3 Types of Treatments to Help with Social Anxiety Disorder

August 8, 2014 in Disease Management  •  By Miles Varn
Treating social anxiety disorder

About 15 million people in the U.S. live with social anxiety disorder, also known as social phobia. Research into treatment for this type of anxiety disorder is ongoing, but one team of scientists from Queen’s University in Ontario suggested that physical activity and relaxation exercises may be beneficial.

Given how social anxiety disorder can disrupt everyday life for individuals who have the condition, the addition of physical activity to the treatments that are currently available may significantly improve their quality of life.

What do we currently know about social anxiety disorder?

Social anxiety disorder is distinct from typical feelings of nervousness regarding social events. While the average person can feel anxious about meeting new people, those who have social anxiety disorder may experience discomfort weeks in advance. The fear caused by the condition can be bad enough to hurt individuals’ abilities to attend school, go to work and perform other tasks that involve being around people.

Other behaviors associated with social anxiety disorder include:

  • Persistent fear of embarrassing oneself in front of people
  • Fear of others’ judgment
  • Avoidance of populated places
  • Difficulty making and keeping friends
  • Nausea, blushing, sweating, trembling or other physical signs of stress in the presence of others.

Two types of treatment are available

If you or someone you know has experienced these symptoms for at least six months, it is possible that social anxiety disorder is the cause. Only a medical evaluation can tell for sure. Once a diagnosis is made, doctors may recommend one or both available options for treatment:

  1. Cognitive behavioral therapy teaches new ways of thinking and behavior to help alleviate the stress associated with social anxiety disorder.
  2. Medications, such as anti-anxiety drugs or antidepressants, may benefit some individuals.

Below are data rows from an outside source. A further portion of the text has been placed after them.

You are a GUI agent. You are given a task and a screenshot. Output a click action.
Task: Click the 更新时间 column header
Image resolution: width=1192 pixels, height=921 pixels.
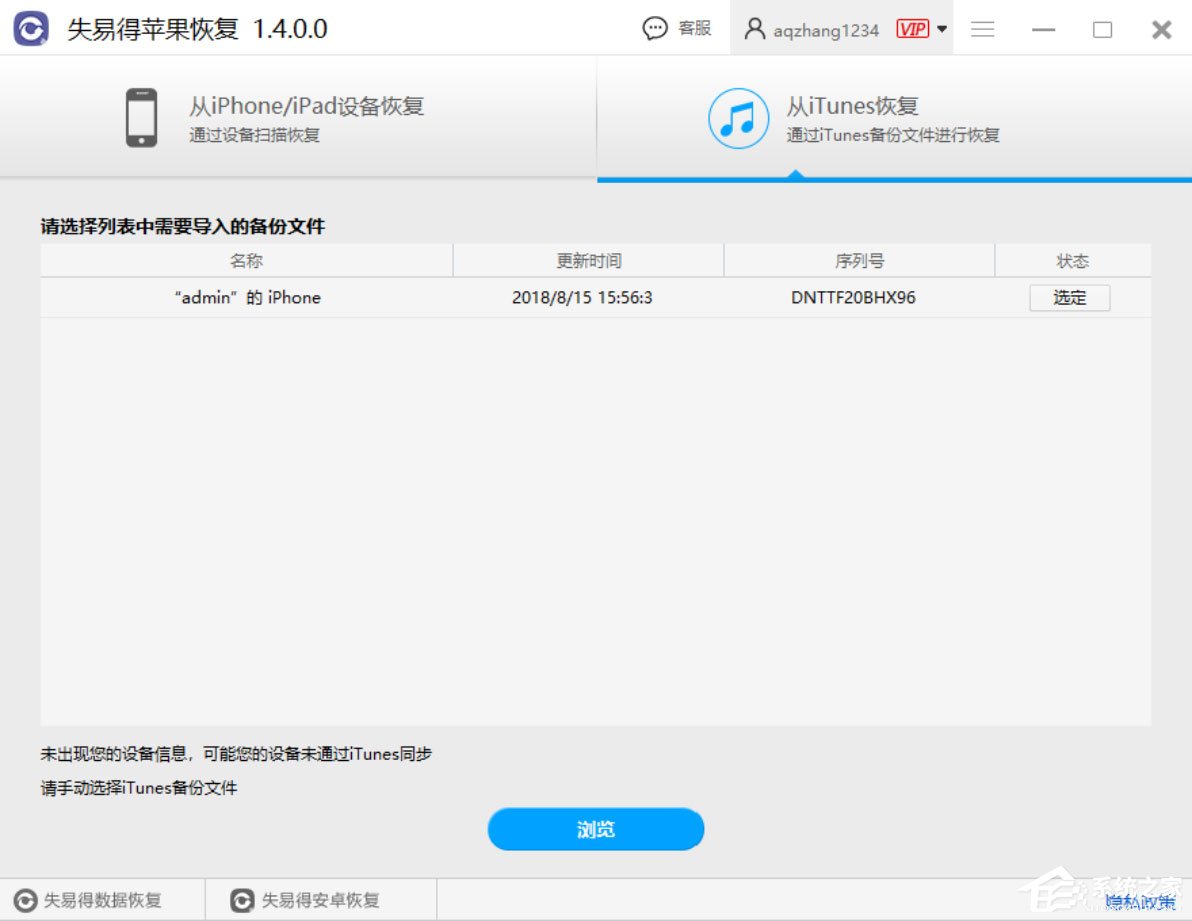point(589,260)
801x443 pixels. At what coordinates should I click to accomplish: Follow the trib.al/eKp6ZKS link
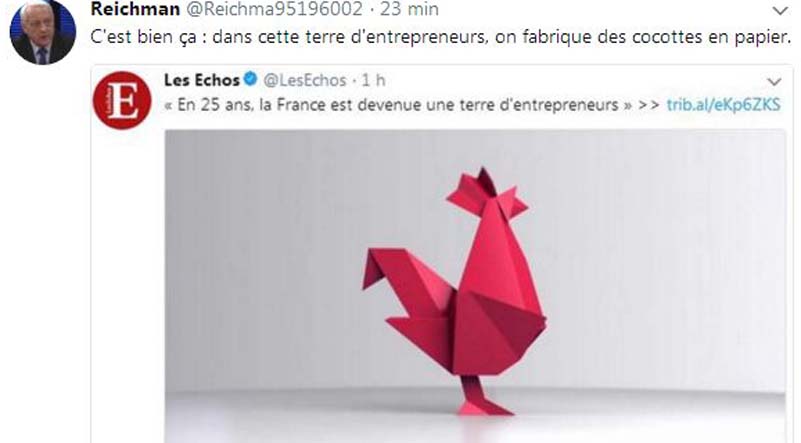(x=723, y=105)
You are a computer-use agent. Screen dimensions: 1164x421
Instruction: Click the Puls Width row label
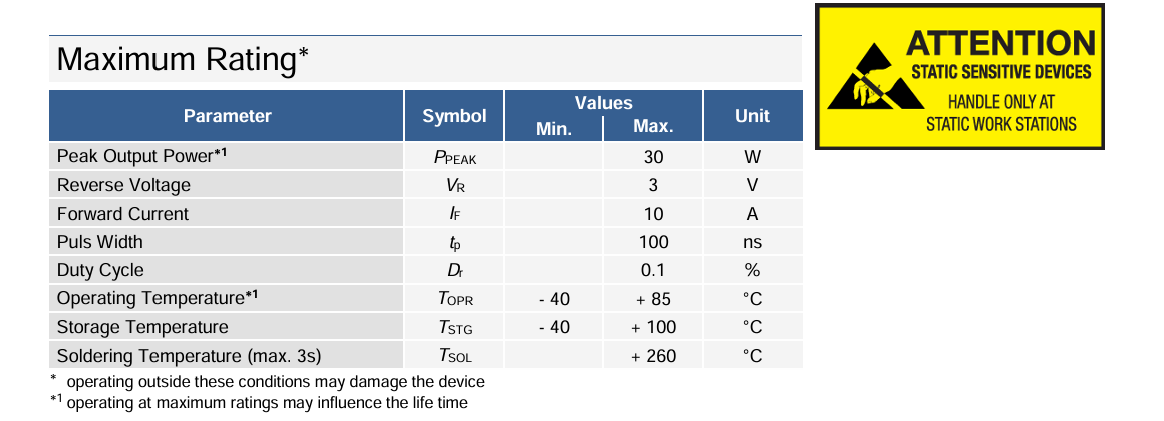pos(100,242)
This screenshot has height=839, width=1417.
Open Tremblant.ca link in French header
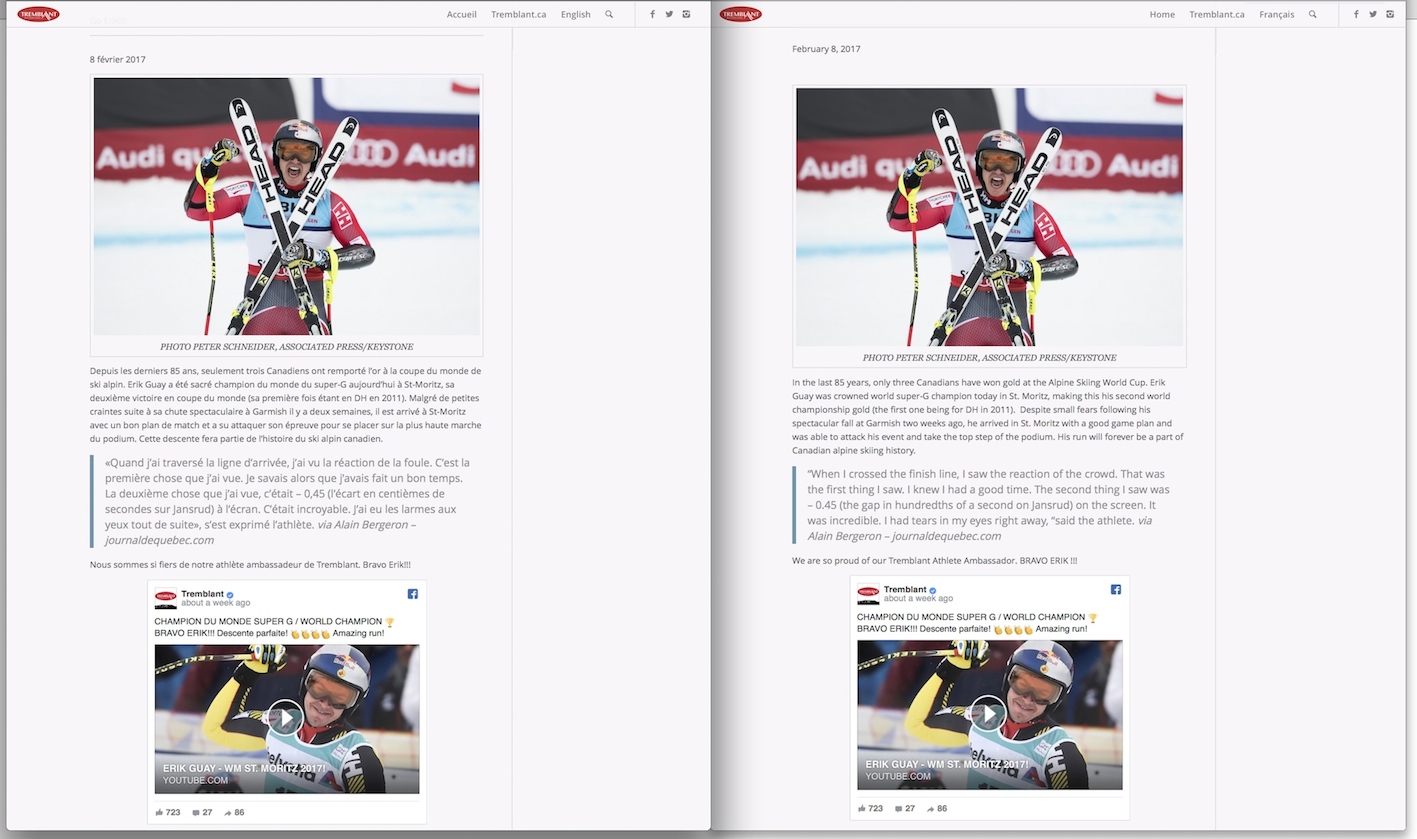tap(518, 15)
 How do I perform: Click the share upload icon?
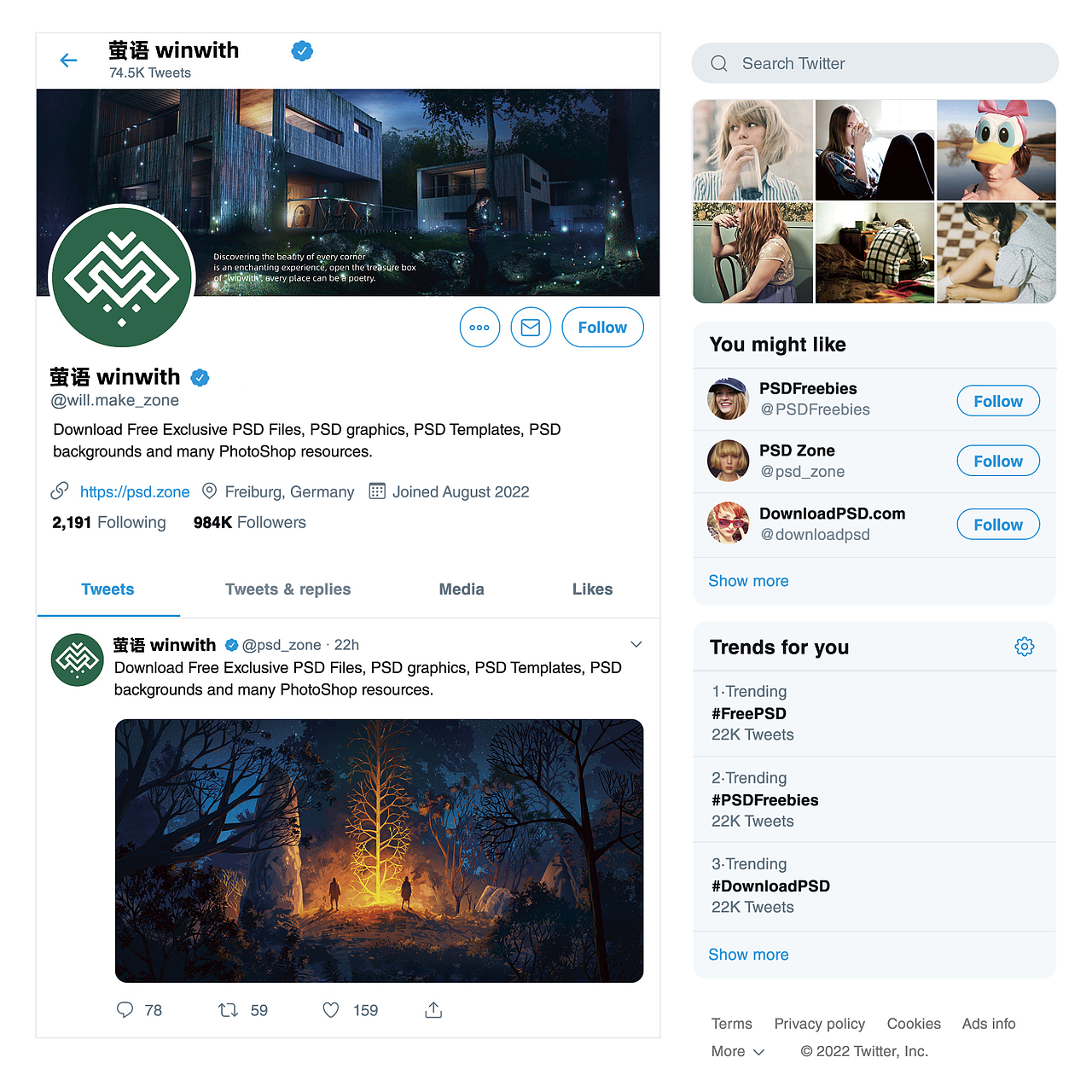pyautogui.click(x=433, y=1010)
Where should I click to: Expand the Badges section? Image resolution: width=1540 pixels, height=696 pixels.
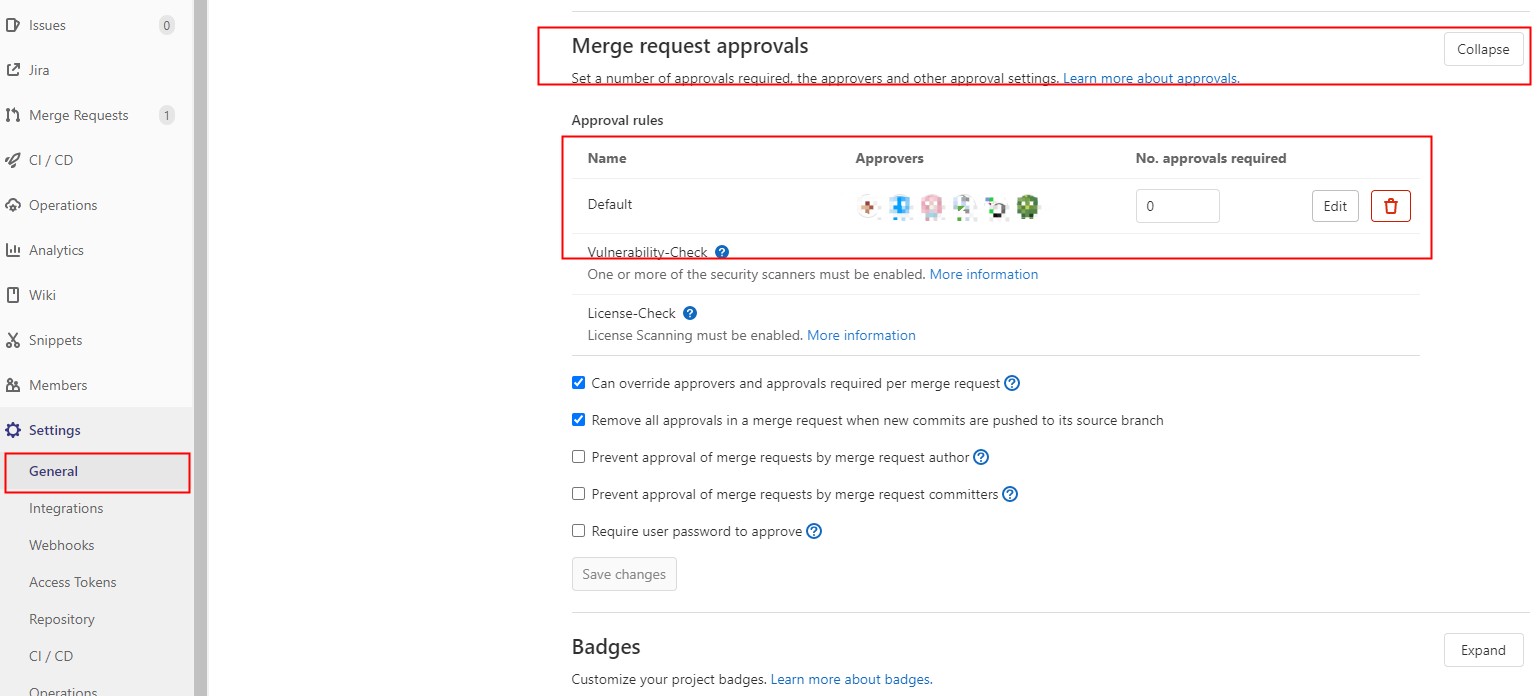click(x=1483, y=650)
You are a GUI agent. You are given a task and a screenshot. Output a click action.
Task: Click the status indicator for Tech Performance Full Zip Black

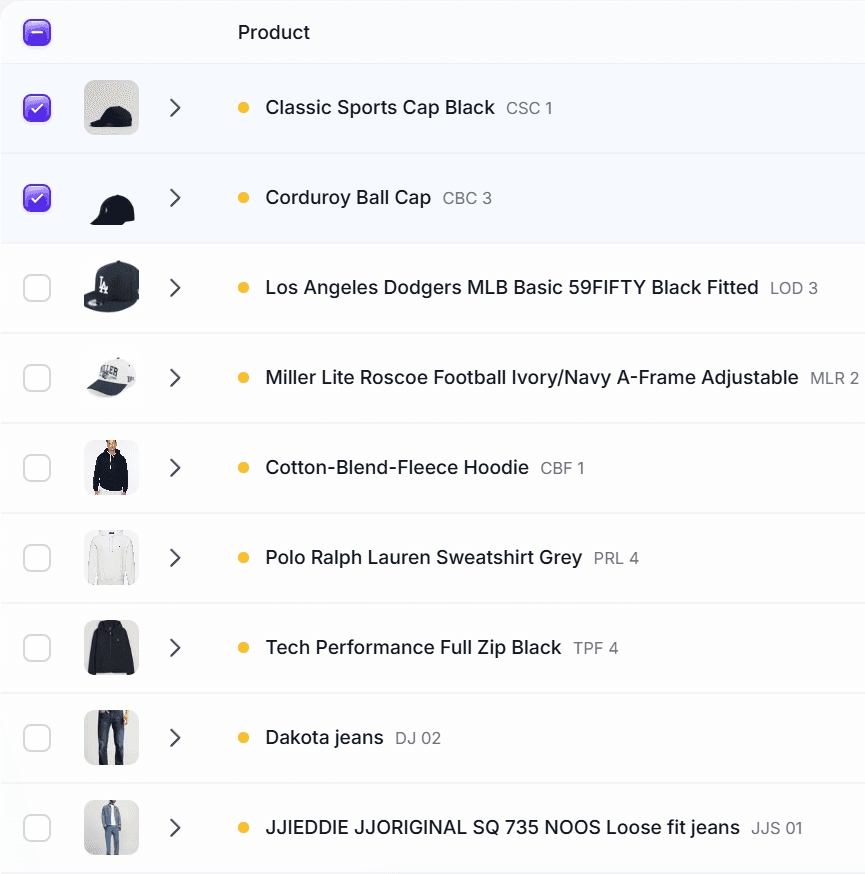point(243,647)
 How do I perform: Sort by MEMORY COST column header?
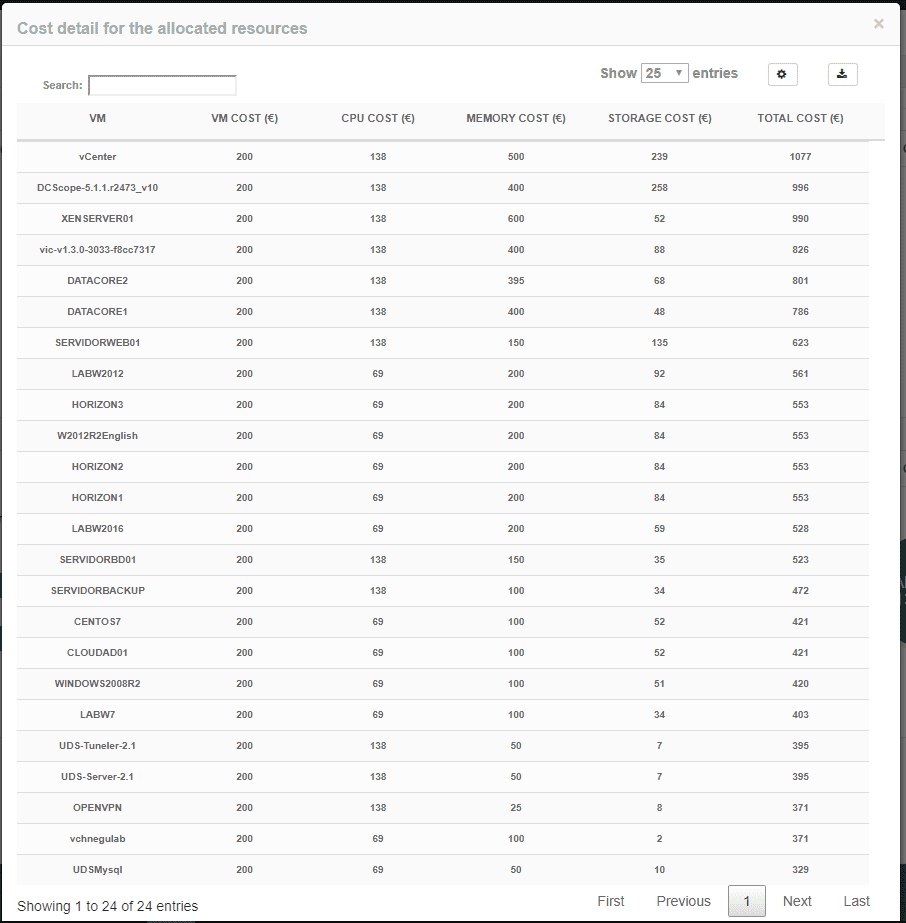coord(515,118)
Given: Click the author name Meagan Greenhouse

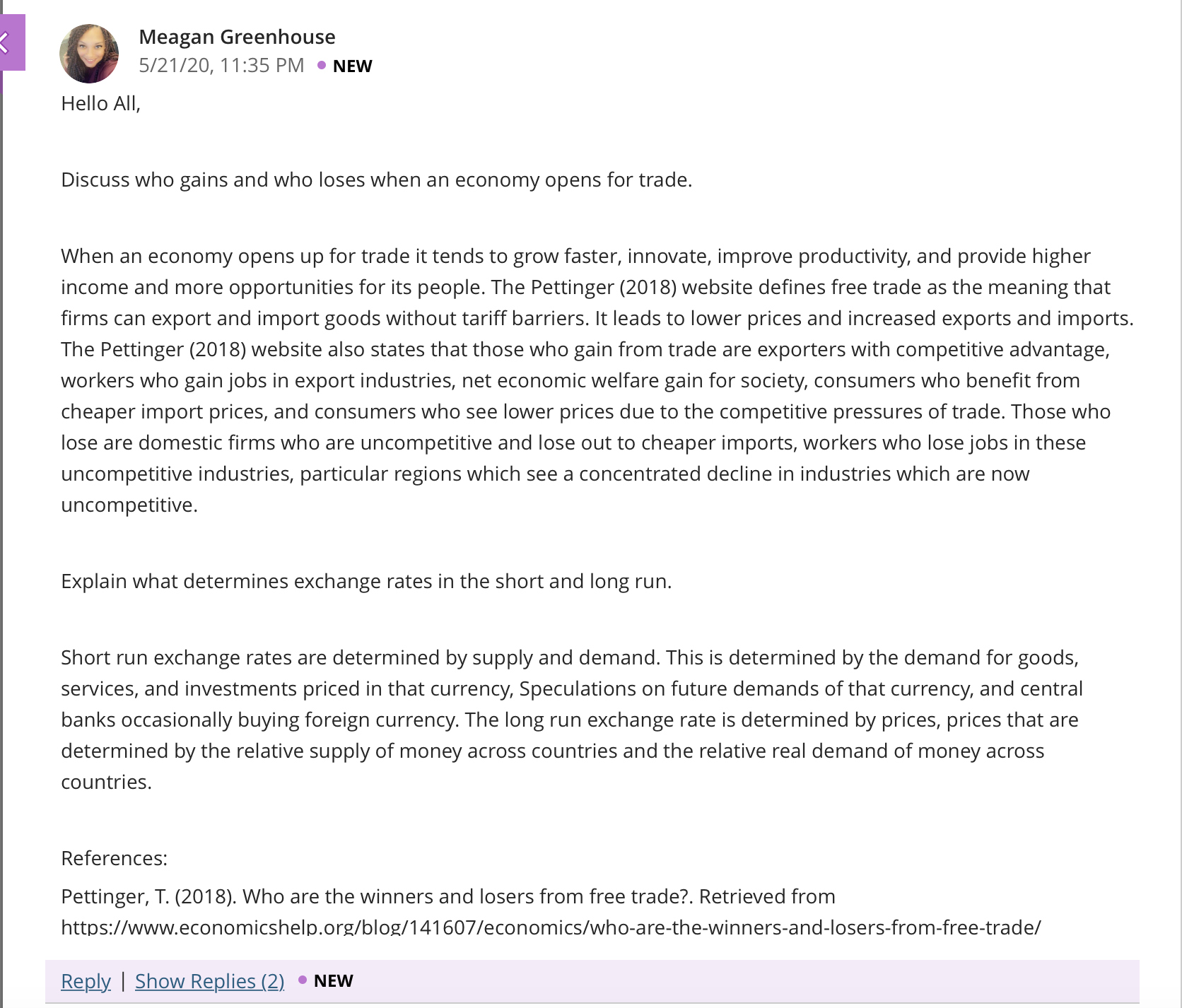Looking at the screenshot, I should pos(237,37).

When it comes to the latter treatment, it is important to remember that not everyone will react to certain drugs the same way. Given that there are several types of medications, doctors and patients may need to work together to evaluate different options before deciding upon the best one. This underscores the importance of continued research on more effective treatments.

Exercise may become third therapy

According to new research published in PLOS One, physical activity and relaxation techniques may create positive changes in how people with social anxiety disorder perceive their environments. This is based on a study by researchers from Ontario, who experimented on subjects by administering a test for anxiety known as a point-light display. In this test, a few points of light are arranged like a constellation of stars to look like a person. Because of how ambiguous the arrangement is, people taking the test may view it as facing toward them or away from them. People with anxiety are more likely to see the figure facing toward them, compared to people without this condition.

In the new study, the researchers discovered that, among those with social anxiety disorder, those who walked or jogged on a treadmill for 10 minutes were less likely to feel the figure was facing them. This can be indicative of feeling less threatened by their environment. The study authors also noted these findings may explain past observations that physical activity and relaxation exercises have helped people with anxiety and mood disorders.

As researchers continue to develop more innovative treatments for conditions such as social anxiety disorder, you may want to consider physical exercise and relaxation techniques as part of a personalized health plan for preventing and alleviating anxiety.